(Record extracts)
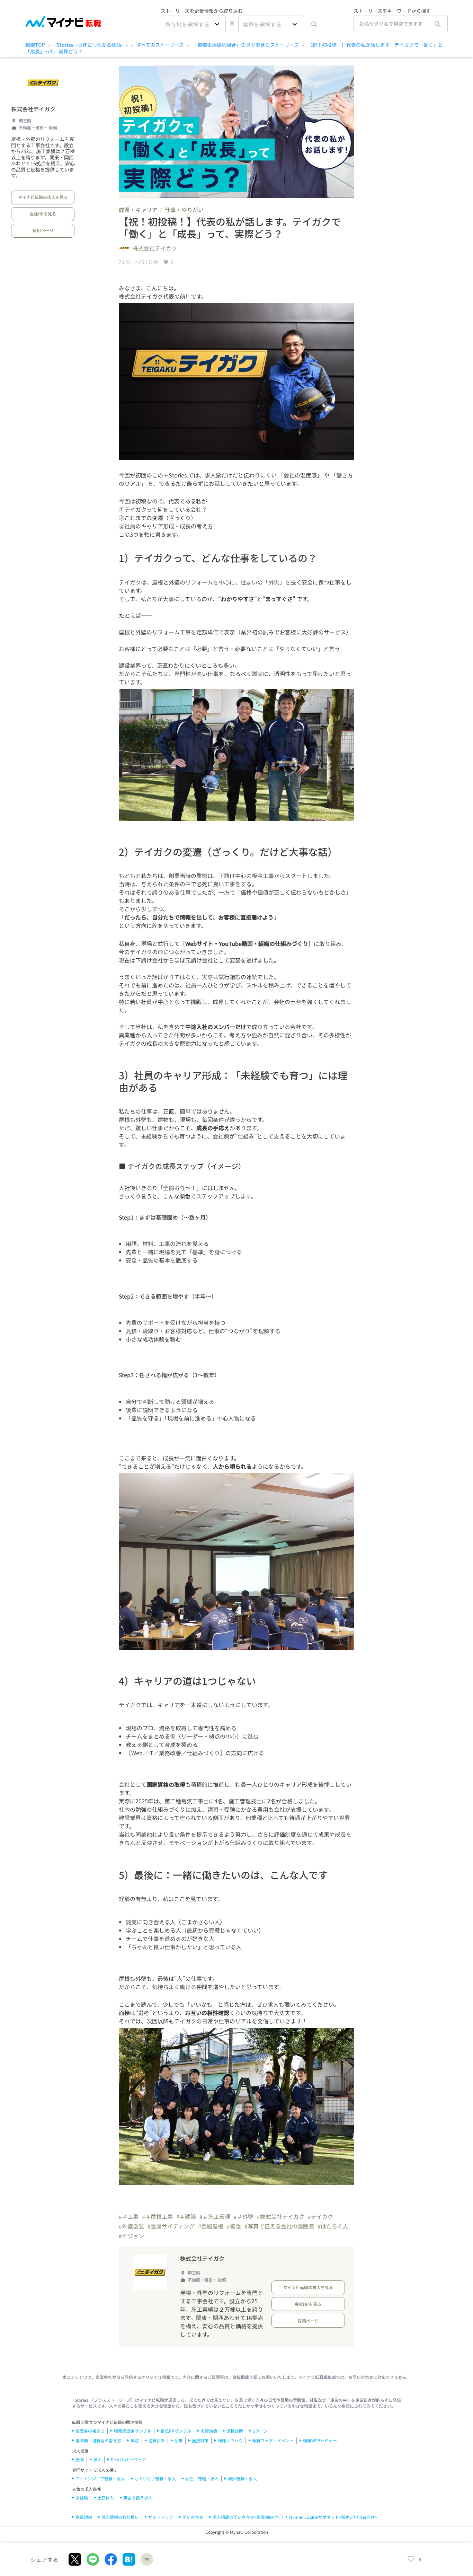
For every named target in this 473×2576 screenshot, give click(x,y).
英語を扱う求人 (137, 2497)
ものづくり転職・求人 (155, 2478)
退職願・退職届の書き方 (98, 2440)
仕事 (178, 2440)
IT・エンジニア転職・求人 (100, 2478)
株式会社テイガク (33, 109)
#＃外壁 (243, 2216)
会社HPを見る (42, 214)
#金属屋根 (210, 2226)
(End Record extracts)
Leave the pictures out and restate the listing word for word.

[Task result]
For every named target in this 473×2576 screenshot, give click(x,y).
英語を扱う求人 (137, 2497)
ものづくり転職・求人 (155, 2478)
退職願・退職届の書き方 (98, 2440)
仕事 (178, 2440)
IT・エンジニア転職・求人 (100, 2478)
株式会社テイガク (33, 109)
#＃外壁 (243, 2216)
会社HPを見る (42, 214)
#金属屋根 (210, 2226)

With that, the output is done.